Record extracts —
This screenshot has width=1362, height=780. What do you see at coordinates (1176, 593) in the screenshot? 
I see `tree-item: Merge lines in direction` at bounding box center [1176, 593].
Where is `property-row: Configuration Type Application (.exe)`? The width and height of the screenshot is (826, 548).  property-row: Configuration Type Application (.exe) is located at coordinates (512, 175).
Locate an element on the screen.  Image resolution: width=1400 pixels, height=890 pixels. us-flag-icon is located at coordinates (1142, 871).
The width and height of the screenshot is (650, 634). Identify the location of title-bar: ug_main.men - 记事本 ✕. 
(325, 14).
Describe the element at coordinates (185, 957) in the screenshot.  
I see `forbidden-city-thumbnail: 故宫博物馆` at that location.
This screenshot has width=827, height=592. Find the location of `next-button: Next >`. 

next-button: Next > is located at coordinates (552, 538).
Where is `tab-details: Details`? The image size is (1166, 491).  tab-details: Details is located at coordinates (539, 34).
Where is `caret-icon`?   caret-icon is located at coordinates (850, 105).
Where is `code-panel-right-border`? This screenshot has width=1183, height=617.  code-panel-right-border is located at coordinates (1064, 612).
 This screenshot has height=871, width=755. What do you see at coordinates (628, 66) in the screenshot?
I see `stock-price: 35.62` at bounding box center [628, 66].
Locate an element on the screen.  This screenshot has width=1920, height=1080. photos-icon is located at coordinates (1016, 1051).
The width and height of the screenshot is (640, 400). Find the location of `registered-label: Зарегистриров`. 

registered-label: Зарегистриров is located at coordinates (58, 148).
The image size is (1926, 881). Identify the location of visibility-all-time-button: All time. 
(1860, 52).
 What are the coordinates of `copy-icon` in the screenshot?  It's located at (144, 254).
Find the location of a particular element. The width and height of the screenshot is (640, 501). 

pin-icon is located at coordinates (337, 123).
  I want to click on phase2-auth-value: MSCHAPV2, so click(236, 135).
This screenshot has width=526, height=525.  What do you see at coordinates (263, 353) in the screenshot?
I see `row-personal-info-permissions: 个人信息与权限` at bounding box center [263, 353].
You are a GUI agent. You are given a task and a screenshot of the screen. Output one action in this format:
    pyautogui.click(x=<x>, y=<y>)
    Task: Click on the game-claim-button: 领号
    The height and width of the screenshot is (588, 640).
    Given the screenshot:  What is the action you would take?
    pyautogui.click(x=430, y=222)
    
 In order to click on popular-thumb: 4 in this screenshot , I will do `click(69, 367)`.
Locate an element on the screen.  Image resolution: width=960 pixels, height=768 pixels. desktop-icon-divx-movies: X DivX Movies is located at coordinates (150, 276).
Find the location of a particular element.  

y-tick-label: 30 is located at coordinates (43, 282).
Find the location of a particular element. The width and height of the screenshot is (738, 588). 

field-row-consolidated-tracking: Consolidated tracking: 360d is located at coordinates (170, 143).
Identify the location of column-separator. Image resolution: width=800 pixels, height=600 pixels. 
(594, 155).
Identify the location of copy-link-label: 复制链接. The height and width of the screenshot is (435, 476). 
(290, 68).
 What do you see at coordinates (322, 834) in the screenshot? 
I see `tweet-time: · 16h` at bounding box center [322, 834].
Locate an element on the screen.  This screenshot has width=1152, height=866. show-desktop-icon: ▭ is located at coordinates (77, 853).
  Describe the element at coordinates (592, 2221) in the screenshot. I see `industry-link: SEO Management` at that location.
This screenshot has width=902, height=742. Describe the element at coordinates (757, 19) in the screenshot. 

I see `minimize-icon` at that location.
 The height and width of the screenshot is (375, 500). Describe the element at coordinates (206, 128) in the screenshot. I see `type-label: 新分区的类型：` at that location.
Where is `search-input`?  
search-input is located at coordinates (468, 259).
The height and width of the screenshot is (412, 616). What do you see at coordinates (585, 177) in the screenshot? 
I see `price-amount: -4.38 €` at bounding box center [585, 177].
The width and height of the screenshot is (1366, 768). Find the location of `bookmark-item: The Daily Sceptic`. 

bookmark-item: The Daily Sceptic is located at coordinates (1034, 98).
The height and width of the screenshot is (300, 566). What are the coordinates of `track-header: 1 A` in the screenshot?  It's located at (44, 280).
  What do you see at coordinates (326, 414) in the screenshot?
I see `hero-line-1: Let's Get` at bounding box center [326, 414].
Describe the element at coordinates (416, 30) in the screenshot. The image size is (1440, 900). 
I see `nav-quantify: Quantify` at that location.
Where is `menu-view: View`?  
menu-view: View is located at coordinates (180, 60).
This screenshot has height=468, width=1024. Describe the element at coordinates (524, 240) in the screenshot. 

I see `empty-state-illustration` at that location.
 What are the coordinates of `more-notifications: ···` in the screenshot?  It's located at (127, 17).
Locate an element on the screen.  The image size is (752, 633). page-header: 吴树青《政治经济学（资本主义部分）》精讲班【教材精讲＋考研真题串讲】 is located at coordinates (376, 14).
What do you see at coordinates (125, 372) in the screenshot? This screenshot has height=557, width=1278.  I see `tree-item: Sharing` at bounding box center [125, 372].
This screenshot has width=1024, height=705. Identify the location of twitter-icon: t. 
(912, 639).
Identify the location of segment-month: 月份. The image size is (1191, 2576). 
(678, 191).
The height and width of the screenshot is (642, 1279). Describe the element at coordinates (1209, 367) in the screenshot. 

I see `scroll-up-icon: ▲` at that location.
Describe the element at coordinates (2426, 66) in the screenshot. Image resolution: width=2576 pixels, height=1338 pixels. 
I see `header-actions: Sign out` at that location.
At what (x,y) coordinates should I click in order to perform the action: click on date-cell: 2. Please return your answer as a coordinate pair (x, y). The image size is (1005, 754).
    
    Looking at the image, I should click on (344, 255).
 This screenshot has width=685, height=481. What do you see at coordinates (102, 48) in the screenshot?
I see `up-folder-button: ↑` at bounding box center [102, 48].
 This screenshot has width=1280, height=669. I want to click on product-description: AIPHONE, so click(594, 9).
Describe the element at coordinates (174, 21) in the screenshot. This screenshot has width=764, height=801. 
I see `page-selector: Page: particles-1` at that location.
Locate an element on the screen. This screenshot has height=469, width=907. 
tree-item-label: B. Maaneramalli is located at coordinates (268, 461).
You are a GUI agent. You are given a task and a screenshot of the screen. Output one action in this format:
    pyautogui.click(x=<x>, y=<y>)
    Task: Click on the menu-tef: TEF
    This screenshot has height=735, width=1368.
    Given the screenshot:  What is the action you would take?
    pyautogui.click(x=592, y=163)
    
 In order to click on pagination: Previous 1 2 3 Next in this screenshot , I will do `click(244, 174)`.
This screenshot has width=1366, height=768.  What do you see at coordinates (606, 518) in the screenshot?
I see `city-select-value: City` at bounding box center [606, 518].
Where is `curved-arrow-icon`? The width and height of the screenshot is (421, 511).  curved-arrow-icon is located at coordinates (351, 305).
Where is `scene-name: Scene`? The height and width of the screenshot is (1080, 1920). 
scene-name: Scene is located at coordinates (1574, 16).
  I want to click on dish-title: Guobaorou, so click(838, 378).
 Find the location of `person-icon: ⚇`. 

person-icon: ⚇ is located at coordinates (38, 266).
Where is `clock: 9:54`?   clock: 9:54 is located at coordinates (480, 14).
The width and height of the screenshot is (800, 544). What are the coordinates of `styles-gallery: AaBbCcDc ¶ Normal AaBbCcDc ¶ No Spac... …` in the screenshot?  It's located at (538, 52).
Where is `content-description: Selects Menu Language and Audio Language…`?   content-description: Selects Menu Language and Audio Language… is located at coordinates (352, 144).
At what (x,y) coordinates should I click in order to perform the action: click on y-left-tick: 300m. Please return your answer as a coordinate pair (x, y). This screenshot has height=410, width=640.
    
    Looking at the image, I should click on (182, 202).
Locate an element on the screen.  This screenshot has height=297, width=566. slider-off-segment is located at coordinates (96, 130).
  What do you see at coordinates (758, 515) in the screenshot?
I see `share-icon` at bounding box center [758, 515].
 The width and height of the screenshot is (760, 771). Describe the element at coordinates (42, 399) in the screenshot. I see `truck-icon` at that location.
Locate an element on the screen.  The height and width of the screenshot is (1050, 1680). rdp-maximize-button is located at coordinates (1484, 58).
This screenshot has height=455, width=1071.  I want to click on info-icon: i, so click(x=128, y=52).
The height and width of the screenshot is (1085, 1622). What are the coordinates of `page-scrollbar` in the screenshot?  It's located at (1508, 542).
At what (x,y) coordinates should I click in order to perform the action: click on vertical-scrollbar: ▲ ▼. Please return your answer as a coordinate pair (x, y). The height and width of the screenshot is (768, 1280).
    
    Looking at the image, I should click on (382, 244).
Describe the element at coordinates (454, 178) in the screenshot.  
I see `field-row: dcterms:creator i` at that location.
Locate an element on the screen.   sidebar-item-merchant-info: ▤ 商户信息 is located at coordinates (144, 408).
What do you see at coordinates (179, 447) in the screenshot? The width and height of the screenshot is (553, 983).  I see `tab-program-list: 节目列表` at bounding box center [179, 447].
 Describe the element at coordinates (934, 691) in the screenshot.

Your goal — Reproduce the listing lines without any change, beginning at the line that contains "coordinates (480, 14)." and stopping after the line that contains "The height and width of the screenshot is (1085, 1622).".

Response to the task —
Where is `clock: 9:54`?   clock: 9:54 is located at coordinates (480, 14).
The width and height of the screenshot is (800, 544). What are the coordinates of `styles-gallery: AaBbCcDc ¶ Normal AaBbCcDc ¶ No Spac... …` in the screenshot?  It's located at (538, 52).
Where is `content-description: Selects Menu Language and Audio Language…`?   content-description: Selects Menu Language and Audio Language… is located at coordinates (352, 144).
At what (x,y) coordinates should I click in order to perform the action: click on y-left-tick: 300m. Please return your answer as a coordinate pair (x, y). This screenshot has height=410, width=640.
    
    Looking at the image, I should click on (182, 202).
Locate an element on the screen.  This screenshot has height=297, width=566. slider-off-segment is located at coordinates (96, 130).
  What do you see at coordinates (758, 515) in the screenshot?
I see `share-icon` at bounding box center [758, 515].
 The width and height of the screenshot is (760, 771). Describe the element at coordinates (42, 399) in the screenshot. I see `truck-icon` at that location.
Locate an element on the screen.  The height and width of the screenshot is (1050, 1680). rdp-maximize-button is located at coordinates (1484, 58).
This screenshot has height=455, width=1071.  I want to click on info-icon: i, so click(x=128, y=52).
The height and width of the screenshot is (1085, 1622). What are the coordinates of `page-scrollbar` in the screenshot?  It's located at (1508, 542).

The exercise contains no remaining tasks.